We will be creating a query_climate_database() function. The function is expected to return a Pandas dataframe of temperature readings for the specified country, in the specified date range, in the specified month of the year.
def query_climate_database(country, year_begin, year_end, month):
'''param country: a string of the country for which data should be returned;
year_begin, year_end: two integers specifying the time interval of data be returned;
month: an integer giving the month of data to be returned.
@return a Pandas dataframe of temperature readings for the specified country,
in the specified date range, in the specified month of the year
'''
#first create a connection with the database
conn = sqlite3.connect("temps.db")
#basic queries
#containing SELECT, specifies column(s) to be returned;
#FROM, from which table(s)
#LEFT JOIN, merge datasets for specific outcomes
#WHERE, row specification
cmd = \
"""
SELECT S.name, S.latitude, S.longitude, C.name, T.year, T.month, T.temp
FROM temperatures T
LEFT JOIN stations S ON T.id = S.id
LEFT JOIN countries C ON S.id_ = C.`fips 10-4`
WHERE C.name = ? AND (T.year BETWEEN ? AND ?) AND T.month = ?
"""
#the '?' syntax in WHERE enables parameterization in a query,
#and we'll supply the parameters sequentially here
param = (country, year_begin, year_end, month,)

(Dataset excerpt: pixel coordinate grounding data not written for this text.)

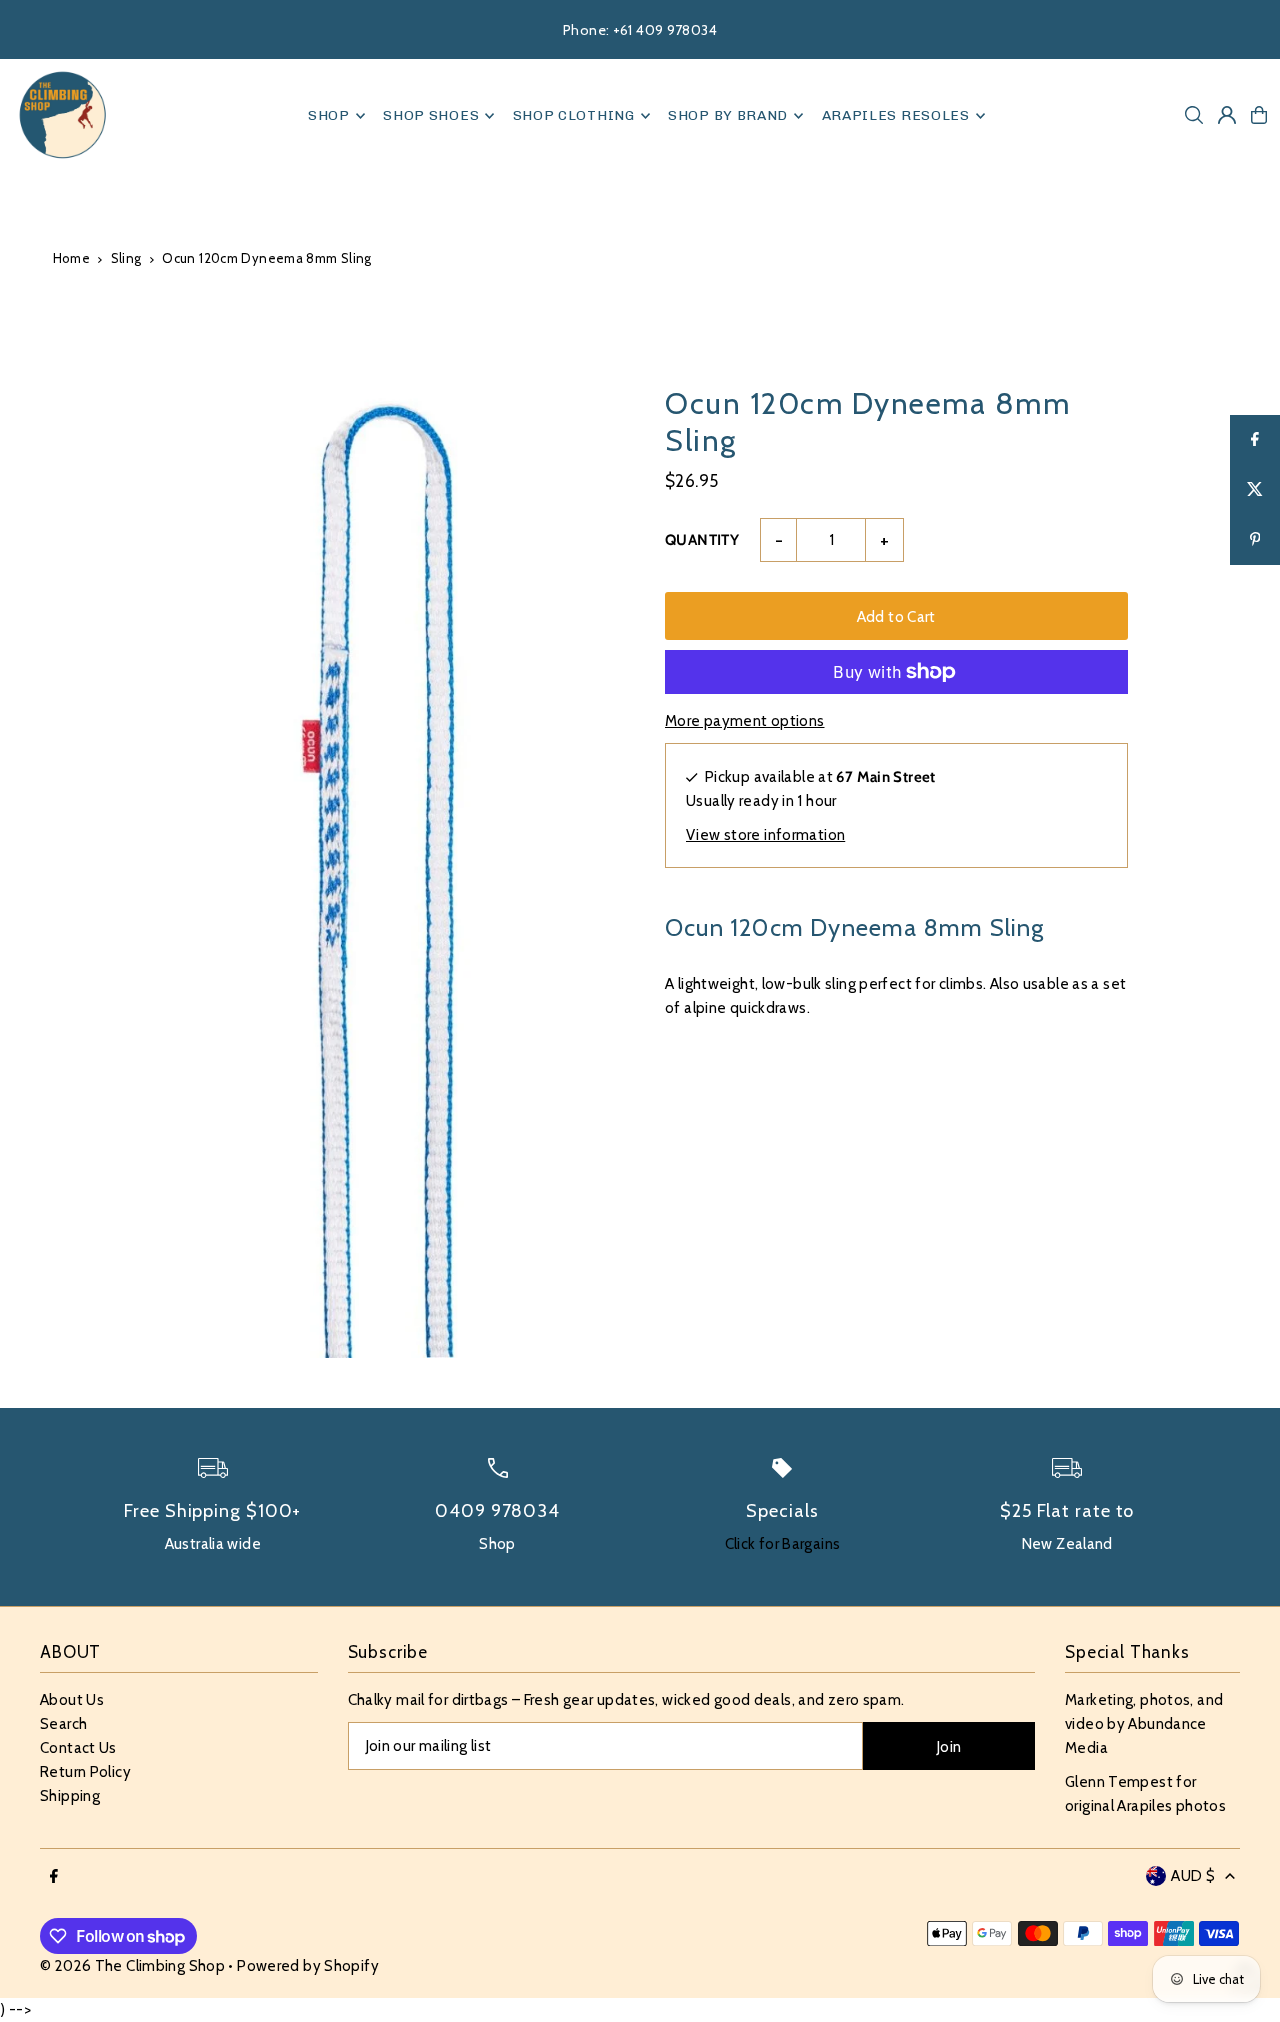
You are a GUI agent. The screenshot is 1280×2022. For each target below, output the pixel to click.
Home (72, 258)
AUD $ (1193, 1876)
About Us (72, 1700)
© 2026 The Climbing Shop (132, 1966)
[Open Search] (1194, 115)
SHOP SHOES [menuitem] (431, 115)
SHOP (329, 115)
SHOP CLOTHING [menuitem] (574, 115)
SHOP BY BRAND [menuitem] (728, 115)
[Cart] (1259, 115)
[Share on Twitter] (1255, 490)
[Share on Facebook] (1255, 440)
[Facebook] (54, 1877)
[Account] (1227, 115)
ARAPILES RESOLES (896, 115)
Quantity (702, 540)
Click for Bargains (783, 1544)
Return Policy (85, 1772)
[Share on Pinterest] (1255, 540)
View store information (765, 835)
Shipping (70, 1796)
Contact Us (78, 1748)
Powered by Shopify (308, 1966)
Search (63, 1724)
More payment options (745, 721)
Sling (126, 258)
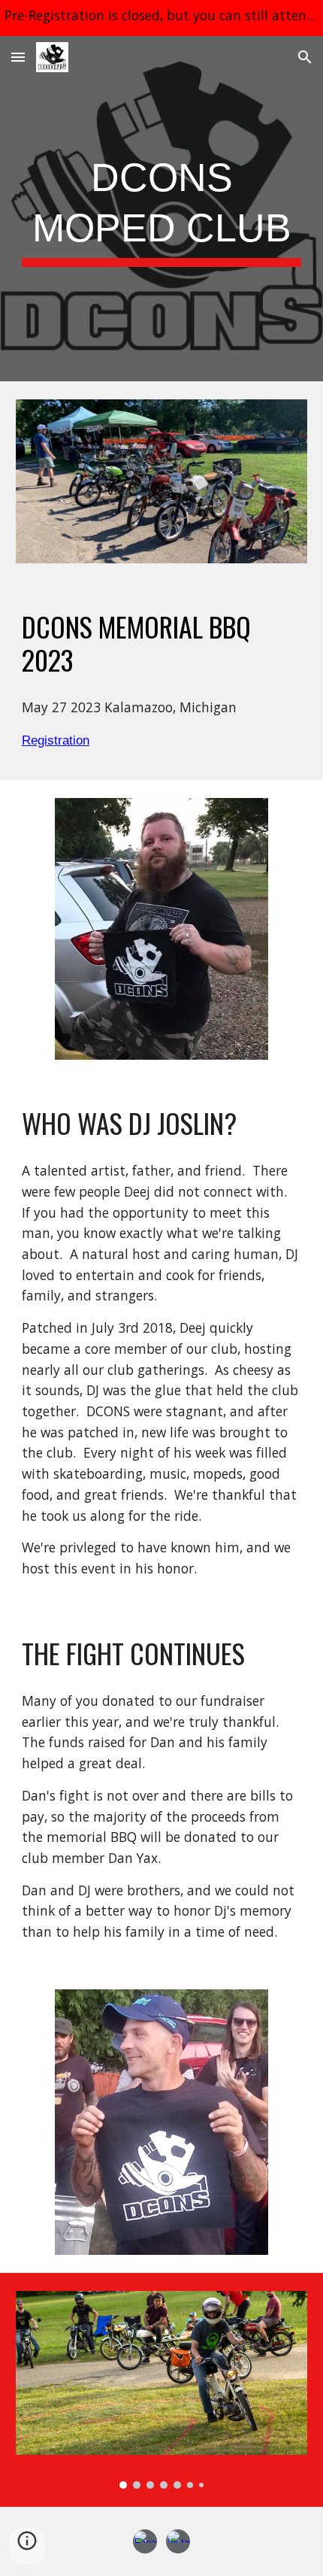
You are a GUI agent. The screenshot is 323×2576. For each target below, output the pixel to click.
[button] (18, 56)
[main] (162, 208)
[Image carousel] (162, 2389)
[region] (161, 18)
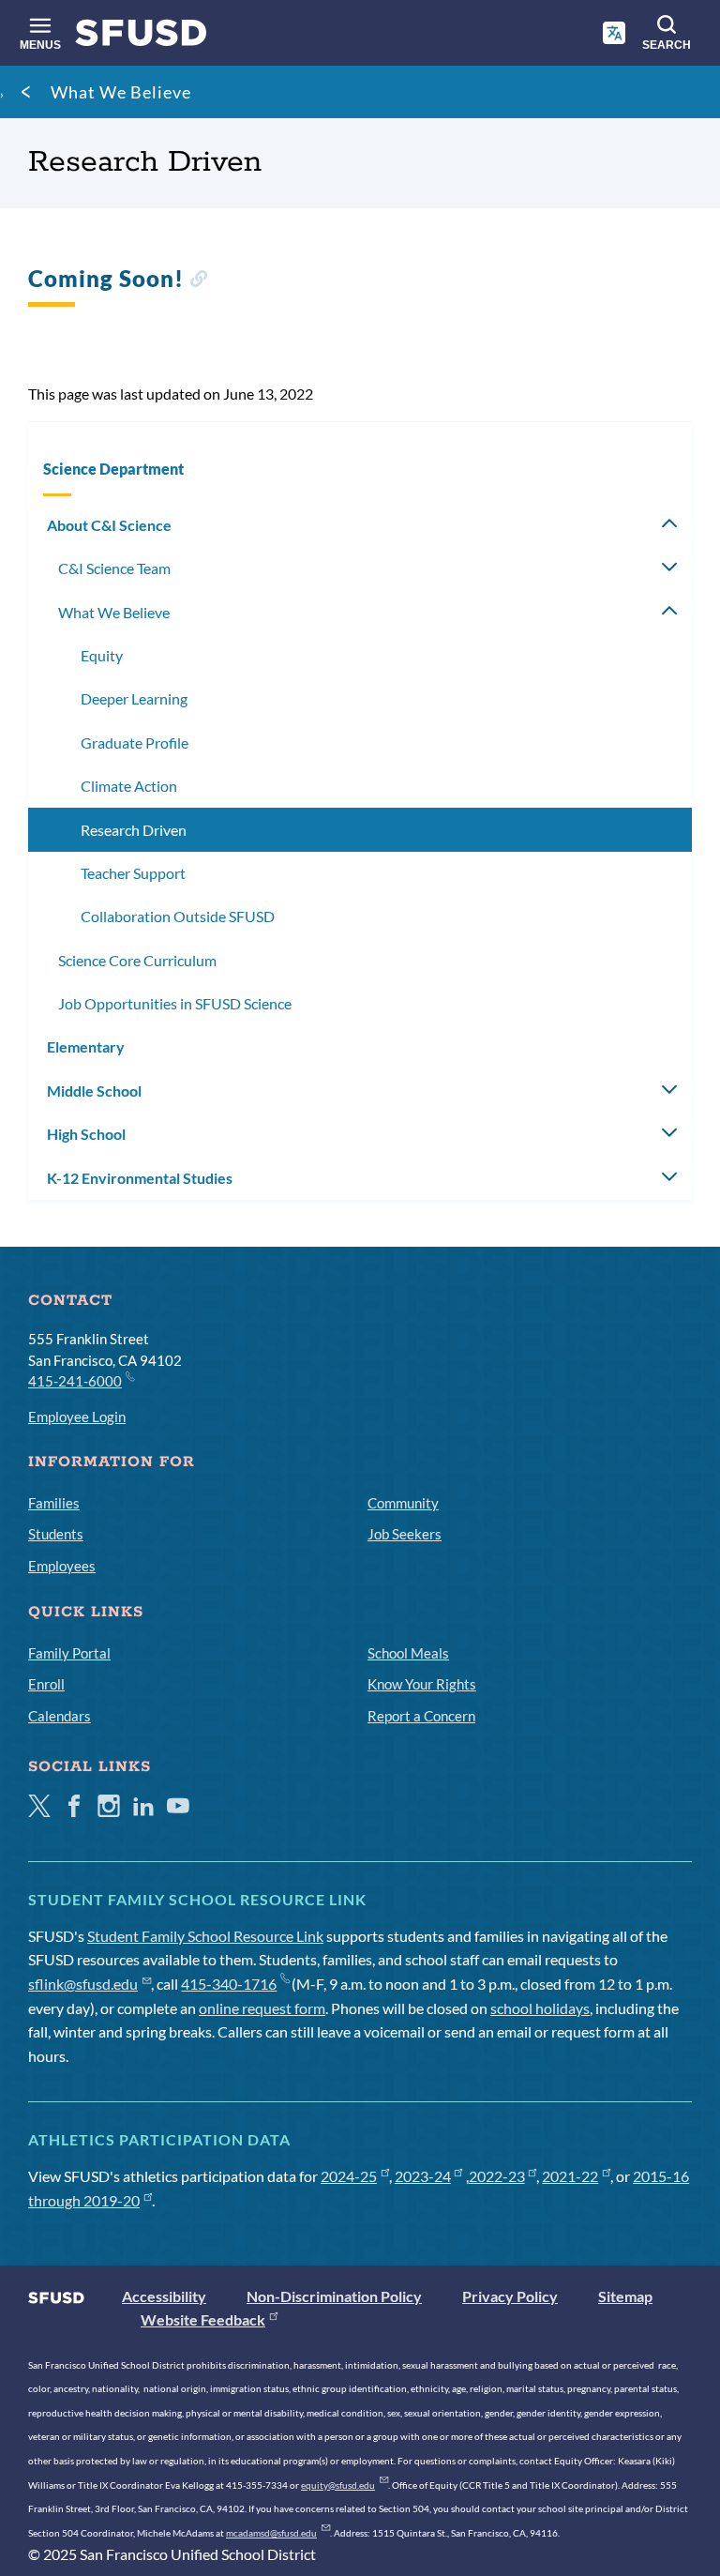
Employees (62, 1565)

#the following line reads a query and returns the dataset from the database
df = pd.read_sql_query(cmd, conn, params=param)
conn.close()#make sure to close the connection after use
return df
df = query_climate_database(country = "India",
year_begin = 1980,
year_end = 2020,
month = 1)
Now, have a look of the dataset that we’ve queried out! It should contain the temperatures in specific month, year, and station, as well as the latitude and longitude of the station, for a specific country.
df
| NAME | LATITUDE | LONGITUDE | Name | Year | Month | Temp | |
|---|---|---|---|---|---|---|---|
| 0 | PBO_ANANTAPUR | 14.583 | 77.633 | India | 1980 | 1 | 23.48 |
| 1 | PBO_ANANTAPUR | 14.583 | 77.633 | India | 1981 | 1 | 24.57 |
| 2 | PBO_ANANTAPUR | 14.583 | 77.633 | India | 1982 | 1 | 24.19 |
| 3 | PBO_ANANTAPUR | 14.583 | 77.633 | India | 1983 | 1 | 23.51 |
| 4 | PBO_ANANTAPUR | 14.583 | 77.633 | India | 1984 | 1 | 24.81 |
| ... | ... | ... | ... | ... | ... | ... | ... |
| 3147 | DARJEELING | 27.050 | 88.270 | India | 1983 | 1 | 5.10 |
| 3148 | DARJEELING | 27.050 | 88.270 | India | 1986 | 1 | 6.90 |
| 3149 | DARJEELING | 27.050 | 88.270 | India | 1994 | 1 | 8.10 |
| 3150 | DARJEELING | 27.050 | 88.270 | India | 1995 | 1 | 5.60 |
| 3151 | DARJEELING | 27.050 | 88.270 | India | 1997 | 1 | 5.70 |
3152 rows × 7 columns
PART 3 Plot with Plotly
In this part, we wish to create a plot using plotly to answer the following question:
How does the average yearly change in temperature vary within a given country?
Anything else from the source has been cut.